*TRECHO DO TEXTO*.
-------

Oscar, um médico para 23 mil índios
Cirurgião é responsável pela saúde dos indígenas numa área de 110 mil km2, percorridos de barco com ou sem motor ou a pé
Liège Albuquerque
Um médico é o único responsável pela saúde de cerca de 23 mil indígenas nas aldeias dos arredores de São Gabriel da Cachoeira, a 858 quilômetros de Manaus. O número de pacientes parece grande, mas é uma realidade comum no Amazonas, onde, segundo o Conselho Regional de Medicina (CRM), dos 62 municípios, pelo menos 20 não têm sequer um médico.
O gaúcho Oscar Espellet Soares, de 40 anos, trabalha há seis anos cobrindo uma área de aldeias de cerca de 110 mil quilômetros quadrados. De barco sem ou com motor ou a pé, pela mata. Há dois anos é o único médico, embora com uma equipe de 22 enfermeiros, todos em contratos terceirizados da Fundação Nacional de Saúde (Funasa) com a Federação das Organizações Indígenas do Alto Rio Negro (Foirn).
"Quando cheguei, éramos oito médicos, mas foram diminuindo rapidamente", conta. O principal motivo das desistências, acredita, é a falta de adaptação aos costumes das populações indígenas.

-------

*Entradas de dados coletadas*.
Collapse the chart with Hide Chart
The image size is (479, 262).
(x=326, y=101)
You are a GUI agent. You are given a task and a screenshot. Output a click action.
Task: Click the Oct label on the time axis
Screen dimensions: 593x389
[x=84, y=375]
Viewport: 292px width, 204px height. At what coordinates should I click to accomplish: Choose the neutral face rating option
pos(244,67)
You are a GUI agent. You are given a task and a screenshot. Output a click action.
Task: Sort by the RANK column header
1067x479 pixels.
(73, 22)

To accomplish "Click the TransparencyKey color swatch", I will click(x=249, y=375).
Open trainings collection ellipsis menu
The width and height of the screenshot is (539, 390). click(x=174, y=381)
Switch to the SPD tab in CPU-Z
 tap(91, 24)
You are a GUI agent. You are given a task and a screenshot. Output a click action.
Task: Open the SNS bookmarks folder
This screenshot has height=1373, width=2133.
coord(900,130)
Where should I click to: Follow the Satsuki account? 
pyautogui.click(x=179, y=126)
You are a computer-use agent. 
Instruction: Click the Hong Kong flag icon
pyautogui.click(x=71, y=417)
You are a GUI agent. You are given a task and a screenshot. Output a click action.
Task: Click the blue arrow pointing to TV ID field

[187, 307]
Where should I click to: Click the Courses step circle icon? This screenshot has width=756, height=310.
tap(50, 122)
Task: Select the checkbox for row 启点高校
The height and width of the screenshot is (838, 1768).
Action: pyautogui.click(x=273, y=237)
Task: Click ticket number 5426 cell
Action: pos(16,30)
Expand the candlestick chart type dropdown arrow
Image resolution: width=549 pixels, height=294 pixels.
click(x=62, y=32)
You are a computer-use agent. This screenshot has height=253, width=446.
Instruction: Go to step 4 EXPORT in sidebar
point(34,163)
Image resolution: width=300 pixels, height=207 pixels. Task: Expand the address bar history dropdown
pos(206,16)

-------

*O QUE FAZER*.
A. Atualize a parte do texto sobre o médico dos indígenas que começa nas palavras "O gaúcho Oscar" e vai até depois de "Rio Negro (Foirn).", trocando "barco" por "canoa".
B. Siga escrevendo o texto sobre o médico dos indígenas a partir do ponto em que ele para.

*RESPOSTAS POR TAREFA*.
A.
O gaúcho Oscar Espellet Soares, de 40 anos, trabalha há seis anos cobrindo uma área de aldeias de cerca de 110 mil quilômetros quadrados. De canoa sem ou com motor ou a pé, pela mata. Há dois anos é o único médico, embora com uma equipe de 22 enfermeiros, todos em contratos terceirizados da Fundação Nacional de Saúde (Funasa) com a Federação das Organizações Indígenas do Alto Rio Negro (Foirn).

B.
Para ele, o profissional da medicina que se dispõe a trabalhar com indígenas tem de se despir de vários dogmas e estar mais disposto a aprender e ouvir do que ensinar. "É em busca de conhecimento que trabalho e só tenho enriquecido em conhecimento real da medicina, trabalhando muitas vezes junto com os pajés e os tradicionais fitoterápicos", conta. Enriquecimento financeiro não passa perto: o salário mensal não chega a R$ 8 mil.
DOENÇA ESQUECIDA
Com a falta de outros médicos, o cirurgião Oscar faz até consulta dermatológica. Mas é realizando cirurgias de tracoma que o médico diz estar "realmente exercendo a medicina". O tracoma é uma espécie de conjuntivite crônica que leva à cegueira. "Fui a Ribeirão Preto, em São Paulo, fazer um curso para poder operar os indígenas depois que conheci Carlos Eduardo", conta.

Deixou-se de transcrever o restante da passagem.